Operation Barbarossa and Operation Phantom Fury: Different Only by a Matter of Degree
Reading about the destruction of Fallujah, now that details are trickling in (mostly in the European press), I am reminded of Hermann Goering who said, during Operation Barbarossa (Germany’s doomed invasion of Russia), that the Germans had no problem killing civilians and POWs because Germany had not signed the Geneva Convention. In Fallujah, the United States is also killing civilians and POWs (as video attests), but Bush and the Pentagon are not offering excuses like Goering did. Instead, the Geneva Convention is totally irrelevant, not even worth mention (we have come a long way since the Nazis).
“Nazi propaganda had convinced the men in the army to view the Russians as a ‘conglomeration of animals,’” writes Paul Fleming, Jr.
The Germans under their Nazi leaders were “insanely bent upon the enslavement or butchery of all Untermenschen.” This policy was implemented in …"criminal orders” which provided the German army with a “blank cheque for the mass killing of civilians.” And this they did. A resident of Leningrad at the time noted that the Germans “killed without regarding age or sex.” … In an effort to hamper partisan activity, houses in which the Germans thought partisans were hiding were burned with the occupants inside. … With the Germans treating the civilian population like this it is no small wonder they quickly lost the support of the people who once looked to them as “liberators.”
Fast forward more than sixty years.
On November 24, Kim Sengupta reported for the UK Independent: “Allegations of widespread abuse by US forces in Fallujah, including the killing of unarmed civilians and the targeting of a hospital in an attack, have been made by people who have escaped from the city.”

Saved entries
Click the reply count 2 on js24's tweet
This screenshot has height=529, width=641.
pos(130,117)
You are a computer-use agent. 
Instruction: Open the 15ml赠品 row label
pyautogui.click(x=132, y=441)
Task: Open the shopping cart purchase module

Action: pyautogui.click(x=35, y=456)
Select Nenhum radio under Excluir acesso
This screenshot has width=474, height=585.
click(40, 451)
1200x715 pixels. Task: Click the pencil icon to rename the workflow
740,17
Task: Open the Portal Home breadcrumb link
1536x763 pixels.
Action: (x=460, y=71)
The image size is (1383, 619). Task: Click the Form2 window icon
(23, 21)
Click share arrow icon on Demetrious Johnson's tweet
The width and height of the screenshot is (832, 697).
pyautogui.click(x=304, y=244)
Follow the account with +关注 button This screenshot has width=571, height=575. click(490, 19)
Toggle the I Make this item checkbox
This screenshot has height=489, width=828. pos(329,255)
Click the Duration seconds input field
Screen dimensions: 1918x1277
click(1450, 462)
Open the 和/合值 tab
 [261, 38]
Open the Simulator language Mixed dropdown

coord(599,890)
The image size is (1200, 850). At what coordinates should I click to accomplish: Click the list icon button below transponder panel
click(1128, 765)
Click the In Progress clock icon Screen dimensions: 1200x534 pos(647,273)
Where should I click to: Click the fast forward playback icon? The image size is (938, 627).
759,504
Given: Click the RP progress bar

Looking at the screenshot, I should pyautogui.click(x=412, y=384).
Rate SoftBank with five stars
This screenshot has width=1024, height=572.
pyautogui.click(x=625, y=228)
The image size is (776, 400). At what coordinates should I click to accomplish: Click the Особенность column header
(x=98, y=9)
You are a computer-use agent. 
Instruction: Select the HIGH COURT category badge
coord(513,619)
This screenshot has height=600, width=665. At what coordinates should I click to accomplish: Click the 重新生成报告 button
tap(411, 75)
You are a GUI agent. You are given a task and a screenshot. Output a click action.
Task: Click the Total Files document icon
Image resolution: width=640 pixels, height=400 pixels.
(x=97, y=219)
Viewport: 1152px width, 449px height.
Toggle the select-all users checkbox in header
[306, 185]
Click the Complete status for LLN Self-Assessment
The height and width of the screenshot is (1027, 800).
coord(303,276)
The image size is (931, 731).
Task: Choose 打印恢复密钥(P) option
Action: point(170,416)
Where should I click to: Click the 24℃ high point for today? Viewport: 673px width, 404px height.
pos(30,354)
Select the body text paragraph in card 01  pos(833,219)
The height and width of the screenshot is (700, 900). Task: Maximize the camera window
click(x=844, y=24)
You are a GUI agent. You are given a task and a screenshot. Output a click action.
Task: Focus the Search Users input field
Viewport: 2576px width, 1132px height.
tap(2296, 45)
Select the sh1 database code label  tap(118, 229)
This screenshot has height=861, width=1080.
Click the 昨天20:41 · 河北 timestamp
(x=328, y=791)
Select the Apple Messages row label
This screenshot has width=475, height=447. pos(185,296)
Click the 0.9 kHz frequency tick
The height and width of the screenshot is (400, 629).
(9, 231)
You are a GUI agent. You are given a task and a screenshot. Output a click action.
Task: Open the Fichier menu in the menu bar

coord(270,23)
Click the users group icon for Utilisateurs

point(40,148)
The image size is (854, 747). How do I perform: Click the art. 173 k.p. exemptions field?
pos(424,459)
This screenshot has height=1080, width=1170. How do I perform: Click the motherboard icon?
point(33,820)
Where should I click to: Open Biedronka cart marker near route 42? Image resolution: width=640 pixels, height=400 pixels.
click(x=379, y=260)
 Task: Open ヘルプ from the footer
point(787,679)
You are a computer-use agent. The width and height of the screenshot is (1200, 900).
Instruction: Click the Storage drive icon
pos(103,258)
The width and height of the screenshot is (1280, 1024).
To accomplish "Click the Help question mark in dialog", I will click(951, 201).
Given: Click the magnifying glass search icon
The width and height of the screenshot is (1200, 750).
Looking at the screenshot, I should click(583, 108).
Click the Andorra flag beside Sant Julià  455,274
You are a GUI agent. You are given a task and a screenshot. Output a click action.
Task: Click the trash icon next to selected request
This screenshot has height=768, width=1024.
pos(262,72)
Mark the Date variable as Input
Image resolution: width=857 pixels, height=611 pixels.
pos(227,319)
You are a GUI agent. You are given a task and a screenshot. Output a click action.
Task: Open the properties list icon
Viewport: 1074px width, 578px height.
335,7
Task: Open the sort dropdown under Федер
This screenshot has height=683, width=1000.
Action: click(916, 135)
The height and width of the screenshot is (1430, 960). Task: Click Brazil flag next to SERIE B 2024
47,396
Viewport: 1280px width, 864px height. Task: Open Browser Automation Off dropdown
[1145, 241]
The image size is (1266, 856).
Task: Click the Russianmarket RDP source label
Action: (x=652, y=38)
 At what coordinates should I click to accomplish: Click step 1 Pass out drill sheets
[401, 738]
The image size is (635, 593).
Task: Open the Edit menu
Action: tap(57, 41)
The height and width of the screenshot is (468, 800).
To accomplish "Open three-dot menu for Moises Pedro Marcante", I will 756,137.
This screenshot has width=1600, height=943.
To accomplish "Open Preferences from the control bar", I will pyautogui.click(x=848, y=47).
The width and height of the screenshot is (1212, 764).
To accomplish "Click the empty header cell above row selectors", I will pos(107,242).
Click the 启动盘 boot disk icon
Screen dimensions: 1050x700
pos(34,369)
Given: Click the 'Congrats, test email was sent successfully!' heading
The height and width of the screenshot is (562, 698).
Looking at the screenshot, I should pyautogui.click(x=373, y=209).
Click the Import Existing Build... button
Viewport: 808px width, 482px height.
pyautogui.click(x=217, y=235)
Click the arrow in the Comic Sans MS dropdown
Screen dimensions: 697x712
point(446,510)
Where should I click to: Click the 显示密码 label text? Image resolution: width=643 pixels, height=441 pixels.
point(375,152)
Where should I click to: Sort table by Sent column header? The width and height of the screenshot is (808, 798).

● EXERCISES:
1. In the Fallujah article, who reported for the UK Independent on November 24?
2. Say whether each statement agrees with the Fallujah article, answering yes or no and quoting the deciding words: (a) Goering justified the killing of civilians and POWs on the grounds that Germany had not signed the Geneva Convention. (b) The allegations of abuse in Fallujah were made by people who had escaped from the city. (c) A resident of Leningrad noted that the Germans killed only adult men.
3. Rewrite the part of the Fallujah article between "The Germans under" and "than sixty years.", inclusive, swapping "Germans" for "invaders".
The saved entries have no role in any of this work.

● ANSWERS TO EACH TASK:
1. Kim Sengupta

2.
(a) Yes: "the Germans had no problem killing civilians and POWs because Germany had not signed the Geneva Convention."
(b) Yes: "have been made by people who have escaped from the city."
(c) No: "killed without regarding age or sex."

3.
The invaders under their Nazi leaders were “insanely bent upon the enslavement or butchery of all Untermenschen.” This policy was implemented in …"criminal orders” which provided the German army with a “blank cheque for the mass killing of civilians.” And this they did. A resident of Leningrad at the time noted that the invaders “killed without regarding age or sex.” … In an effort to hamper partisan activity, houses in which the invaders thought partisans were hiding were burned with the occupants inside. … With the invaders treating the civilian population like this it is no small wonder they quickly lost the support of the people who once looked to them as “liberators.”
Fast forward more than sixty years.